(Supplied records Opens)
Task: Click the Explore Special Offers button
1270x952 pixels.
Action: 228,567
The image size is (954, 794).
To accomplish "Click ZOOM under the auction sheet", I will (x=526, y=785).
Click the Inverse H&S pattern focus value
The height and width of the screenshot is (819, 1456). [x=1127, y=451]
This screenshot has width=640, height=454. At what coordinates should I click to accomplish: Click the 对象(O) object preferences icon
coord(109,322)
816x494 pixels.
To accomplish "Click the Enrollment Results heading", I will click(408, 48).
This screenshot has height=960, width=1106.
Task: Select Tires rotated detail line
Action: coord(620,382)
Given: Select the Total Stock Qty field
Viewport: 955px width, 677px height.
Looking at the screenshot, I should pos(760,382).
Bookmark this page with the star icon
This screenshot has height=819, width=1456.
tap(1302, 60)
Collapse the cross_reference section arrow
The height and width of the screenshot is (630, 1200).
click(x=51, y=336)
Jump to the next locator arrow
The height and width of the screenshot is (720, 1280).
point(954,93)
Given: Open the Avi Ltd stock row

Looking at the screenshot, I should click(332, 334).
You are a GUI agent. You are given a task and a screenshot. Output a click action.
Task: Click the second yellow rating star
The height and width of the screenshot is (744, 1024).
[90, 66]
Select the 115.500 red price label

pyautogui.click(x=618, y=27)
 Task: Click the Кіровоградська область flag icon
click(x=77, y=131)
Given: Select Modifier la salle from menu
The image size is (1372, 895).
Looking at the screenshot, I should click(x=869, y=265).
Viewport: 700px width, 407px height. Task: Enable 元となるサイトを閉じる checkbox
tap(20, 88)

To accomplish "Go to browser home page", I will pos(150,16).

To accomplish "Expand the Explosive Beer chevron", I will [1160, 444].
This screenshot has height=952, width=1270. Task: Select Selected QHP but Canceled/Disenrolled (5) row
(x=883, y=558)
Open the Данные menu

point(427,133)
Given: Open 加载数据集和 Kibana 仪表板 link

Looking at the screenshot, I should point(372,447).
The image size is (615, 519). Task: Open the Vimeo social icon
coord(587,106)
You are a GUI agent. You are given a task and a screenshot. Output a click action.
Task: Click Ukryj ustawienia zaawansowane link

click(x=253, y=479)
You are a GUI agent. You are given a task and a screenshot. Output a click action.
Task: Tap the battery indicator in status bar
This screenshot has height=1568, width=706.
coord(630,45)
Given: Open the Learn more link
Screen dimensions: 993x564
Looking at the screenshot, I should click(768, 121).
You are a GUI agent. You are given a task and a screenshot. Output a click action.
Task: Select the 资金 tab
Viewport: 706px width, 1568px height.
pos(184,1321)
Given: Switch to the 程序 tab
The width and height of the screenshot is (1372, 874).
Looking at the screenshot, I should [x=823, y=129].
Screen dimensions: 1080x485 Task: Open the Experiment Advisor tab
(Supplied records Closes)
▶ _About this exercise_
Your answer should contain every entry, transcribed exactly.

▶ _Exercise result_
Task: Click the Explore Special Offers button
1270x952 pixels.
Action: 228,567
The image size is (954, 794).
To accomplish "Click ZOOM under the auction sheet", I will (x=526, y=785).
Click the Inverse H&S pattern focus value
The height and width of the screenshot is (819, 1456). [x=1127, y=451]
This screenshot has width=640, height=454. At what coordinates should I click to accomplish: Click the 对象(O) object preferences icon
coord(109,322)
816x494 pixels.
To accomplish "Click the Enrollment Results heading", I will click(408, 48).
This screenshot has height=960, width=1106.
Task: Select Tires rotated detail line
Action: coord(620,382)
Given: Select the Total Stock Qty field
Viewport: 955px width, 677px height.
Looking at the screenshot, I should pos(760,382).
Bookmark this page with the star icon
This screenshot has height=819, width=1456.
tap(1302, 60)
Collapse the cross_reference section arrow
The height and width of the screenshot is (630, 1200).
click(x=51, y=336)
Jump to the next locator arrow
The height and width of the screenshot is (720, 1280).
point(954,93)
Given: Open the Avi Ltd stock row

Looking at the screenshot, I should click(332, 334).
You are a GUI agent. You are given a task and a screenshot. Output a click action.
Task: Click the second yellow rating star
The height and width of the screenshot is (744, 1024).
[90, 66]
Select the 115.500 red price label

pyautogui.click(x=618, y=27)
 Task: Click the Кіровоградська область flag icon
click(x=77, y=131)
Given: Select Modifier la salle from menu
The image size is (1372, 895).
Looking at the screenshot, I should click(x=869, y=265).
Viewport: 700px width, 407px height. Task: Enable 元となるサイトを閉じる checkbox
tap(20, 88)

To accomplish "Go to browser home page", I will pos(150,16).

To accomplish "Expand the Explosive Beer chevron", I will [1160, 444].
This screenshot has height=952, width=1270. Task: Select Selected QHP but Canceled/Disenrolled (5) row
(x=883, y=558)
Open the Данные menu

point(427,133)
Given: Open 加载数据集和 Kibana 仪表板 link

Looking at the screenshot, I should point(372,447).
The image size is (615, 519). Task: Open the Vimeo social icon
coord(587,106)
You are a GUI agent. You are given a task and a screenshot. Output a click action.
Task: Click Ukryj ustawienia zaawansowane link

click(x=253, y=479)
You are a GUI agent. You are given a task and a screenshot. Output a click action.
Task: Tap the battery indicator in status bar
This screenshot has height=1568, width=706.
coord(630,45)
Given: Open the Learn more link
Screen dimensions: 993x564
Looking at the screenshot, I should click(768, 121).
You are a GUI agent. You are given a task and a screenshot. Output a click action.
Task: Select the 资金 tab
Viewport: 706px width, 1568px height.
pos(184,1321)
Given: Switch to the 程序 tab
The width and height of the screenshot is (1372, 874).
Looking at the screenshot, I should [x=823, y=129].
Screen dimensions: 1080x485 Task: Open the Experiment Advisor tab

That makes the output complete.